Le brigate fantasma di John Scalzi

John Scalzi è un autore di fantascienza parecchio famoso in America, almeno a giudicare dalle foto delle sue presentazioni. Io ho iniziato a seguirlo su Twitter un paio d'anni fa, probabilmente in seguito a una sua presa di posizione piuttosto decisa – e condivisibile – sulle minacce ricevute da una studiosa femminista che avrebbe dovuto presenziare a non so quale ComiCon. O forse ho iniziato a seguirlo per pura simpatia dopo aver letto le adorabili conversazioni tra lui e Neil Gaiman, un reciproco “Sei mejo te”, “Ma no, sei te il più grande”, “Ma te sei più ganzo” e via dicendo. Ad ogni modo, qualche settimana fa stavo a Napoli e passeggiavo avida per le bancarelle di Piazza Dante, quando mi sono imbattuta in Le brigate fantasma dell'esimio già citato Scalzi, edito da Gargoyle nel 2012 nella traduzione di Benedetta Tavani. Sequel di Vivere per morire, come ho scoperto nella postfazione, ma per quanto mi riguarda totalmente comprensibile e indipendente.

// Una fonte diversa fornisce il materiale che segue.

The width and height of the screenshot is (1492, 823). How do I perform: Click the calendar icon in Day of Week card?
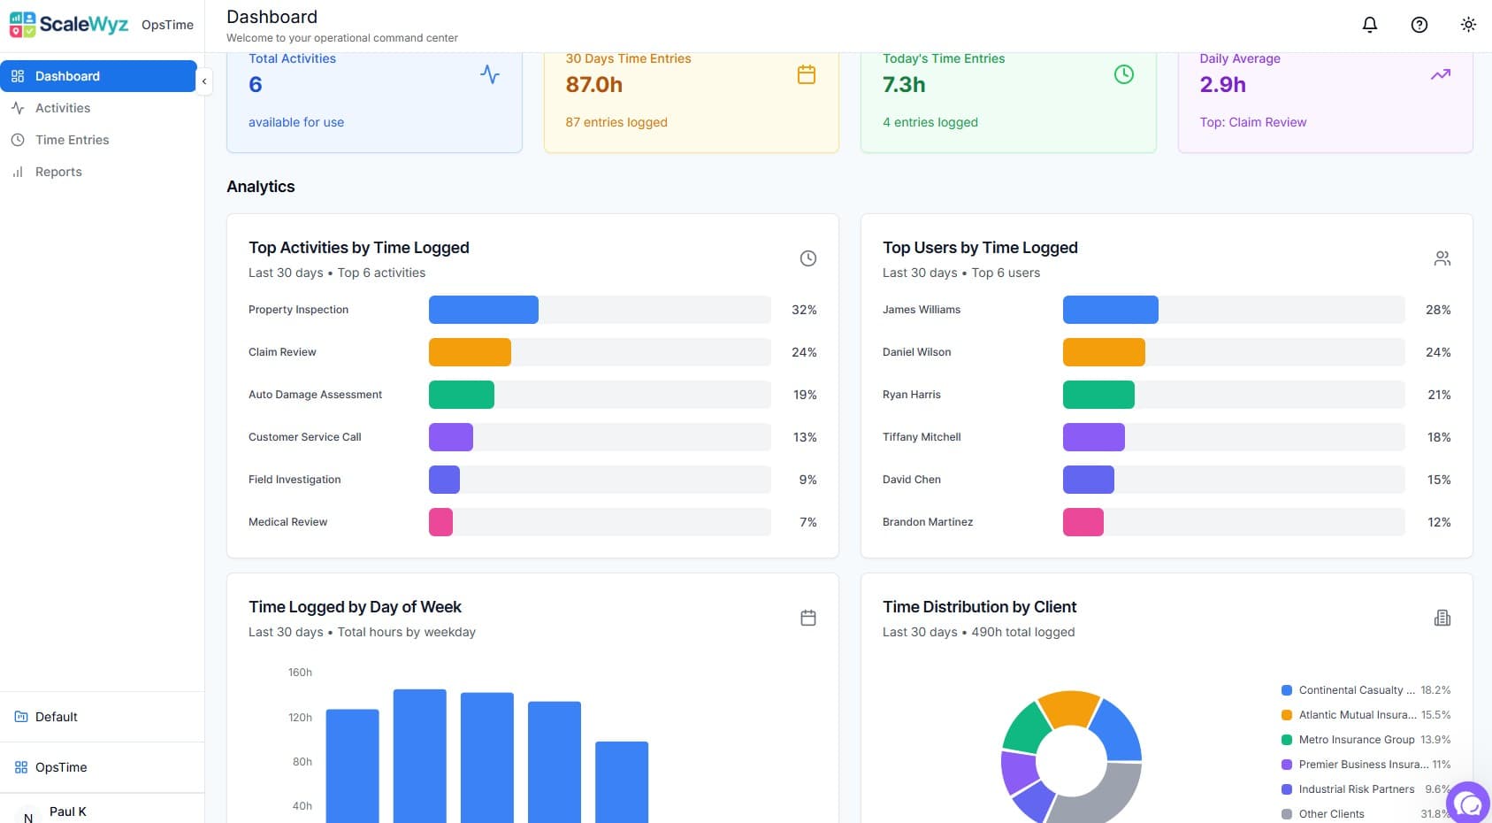click(807, 618)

Ora, il mio rapporto con la fantascienza non è iniziato nel migliore dei modi. È iniziato con Jack Vance, su Tschai, praticamente con una rottura. La fantascienza classica, quella in cui l'ambientazione ha la meglio sui personaggi quanto a focus – parlo per generalizzazione cocente, per stereotipo, perdonatemi appassionati ma sono ancora piuttosto ignorante in materia – non fa per me. C'è voluta la Zona 42 per riportarmi sulla via della fantascienza, ma ancora mi mancano le basi.
Dicevo. Le brigate fantasma l'ho adorato anche per il suo perfetto equilibrio tra ambientazione futuristica e scientificamente avanzata, spiegata in maniera approfondita, e l'attenzione data ai singoli personaggi e alla loro caratterizzazione. Non solo per i personaggi principali, ma pure per quegli ufficiali umani “veri nati” che compaiono una o due volte e quei compagni di brigata cui è riservata poco più di una scena. Non metterei tanto l'accento sulla cosa, se non fosse che colma esattamente il problema che incontro con la fantascienza.

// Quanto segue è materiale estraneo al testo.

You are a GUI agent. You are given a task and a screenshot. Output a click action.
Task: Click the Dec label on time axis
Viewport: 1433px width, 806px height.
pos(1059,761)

Ora, la trama. La trama starebbe tranquillamente in piedi e risulterebbe comunque interessante pure se togliessimo l'ambientazione. Certo, bisognerebbe cambiare un paio di elementi, ma credo che sarebbe in qualche modo aggiustabile. In un imprecisato futuro gli umani hanno creato quella che si chiama Unione Coloniale e infestano lo spazio con colonie più o meno ufficiali, dunque più o meno protette. Ci sono altre specie in giro, i Rraey, gli Odin, i misteriosi Consu. Si viene a scoprire che Rraey e Odin progettano di allearsi per fare fuori l'Unione Coloniale, grazie all'aiuto di una spia umana passata dalla loro parte. Nessuno capisce il motivo, né si sa dove possa essere. Ma la spia ha lasciato delle tracce mentali e da queste tracce si può ricreare una specie di clone. Non sto a spiegare come perché non ci riuscirei, sarebbe proprio un tentativo patetico, ma credetemi che ha senso. Il protagonista del romanzo è proprio questo clone.
Per quanto ho detto finora sembrerebbe trattarsi di un romanzo di spionaggio piuttosto banale e orrendamente scarno. A renderlo meraviglioso ci sono i rapporti tra il protagonista, Jared Dirac, il modo in cui inizia a interagire col mondo, il modo in cui i cloni stessi interagiscono col mondo e tra loro; le battaglie morali, la questione della scelta, l'etica, la giustizia; i rapporti tra le razze, il dilemma del male minore, l'identità.

Non so con quante altre parole posso consigliare un libro che sto palesemente osannando dalla prima riga. Voglio altro Scalzi. Lo bramo. Ora. Diamine.